Bin Yu, Chancellor’s professor at the University of California, received her Honorary Doctorate from University of Lausanne (UNIL) (Faculty of Business and Economics), in June 2021. The ceremony took place online : https://www.youtube.com/watch?v=1JRGPGhcYzU. Prof. Yu will give a seminar in person on 8th September 2022.
Title: The Predictability-computability-stability (PCS) framework for veridical data science with a case study to seek genetic drivers of a heart disease
Abstract:
"A.I. is like nuclear energy -- both promising and dangerous" -- Bill Gates, 2019.
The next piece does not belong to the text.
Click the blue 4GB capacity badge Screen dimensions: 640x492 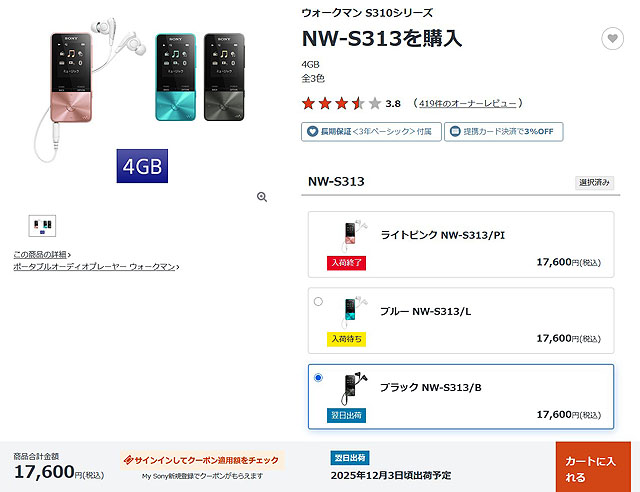(142, 166)
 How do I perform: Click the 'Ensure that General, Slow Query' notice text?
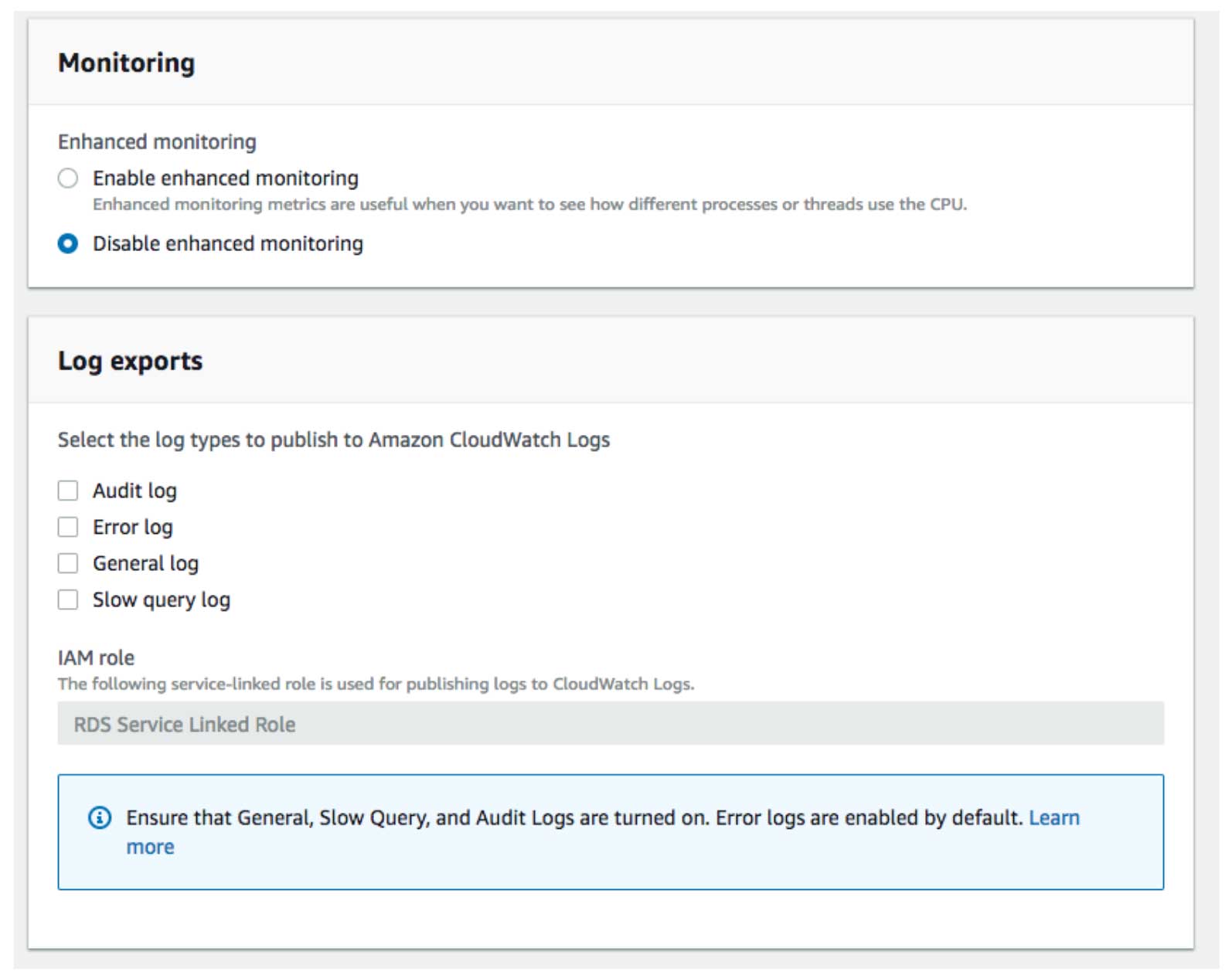573,818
Data Science is a pillar of A.I. and has driven most of recent cutting-edge discoveries in biomedical research and beyond. Human judgement calls are ubiquitous at every step of a data science life cycle, e.g., in choosing data cleaning methods, predictive algorithms and data perturbations. Such judgment calls are often responsible for the "dangers" of A.I. To maximally mitigate these dangers, we introduce a framework based on three core principles: Predictability, Computability and Stability (PCS), for a veridical (truthful)data science process. The PCS framework unifies and expands on the best practices of machine learning and statistics.PCS emphasizes reality check through predictability and takes a full account of uncertainty sources in the whole data science life cycle including those from human judgmentcalls such as those in data curation/cleaning. PCS Iconsists of a workflow and documentation and is supported by our software package v-flow (https://github.com/Yu-Group/veridical-flow).
We illustrate usefulness of PCS in the development of iterative random forests (iRF) for predictable and stable non-linear interaction discovery (in collaboration with the Brown Lab at LBNL and Berkeley Statistics).
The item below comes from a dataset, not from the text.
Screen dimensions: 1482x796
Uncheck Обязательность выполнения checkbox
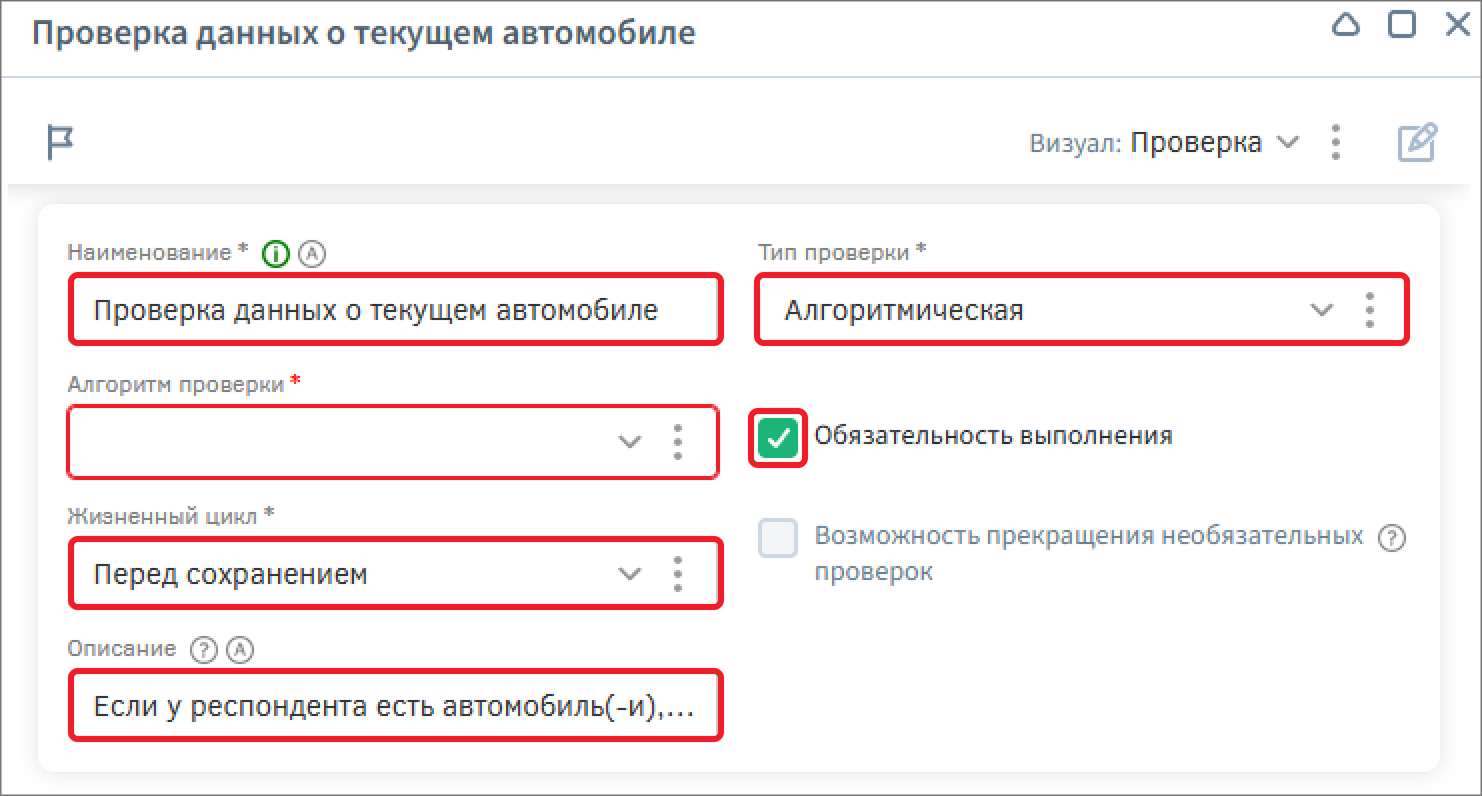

Finally, in the pursuit of genetic drivers of a heart disease called hypertrophic cardiomyopathy (HCM) as a CZ Biohub project in collaboration with the Ashley Lab at Stanford Medical School and others, we use iRF and UK Biobank data to recommend gene-gene interaction targets for knock-down experiments. We then analyze the experimental data to show exciting findings on genetic drivers of HCM.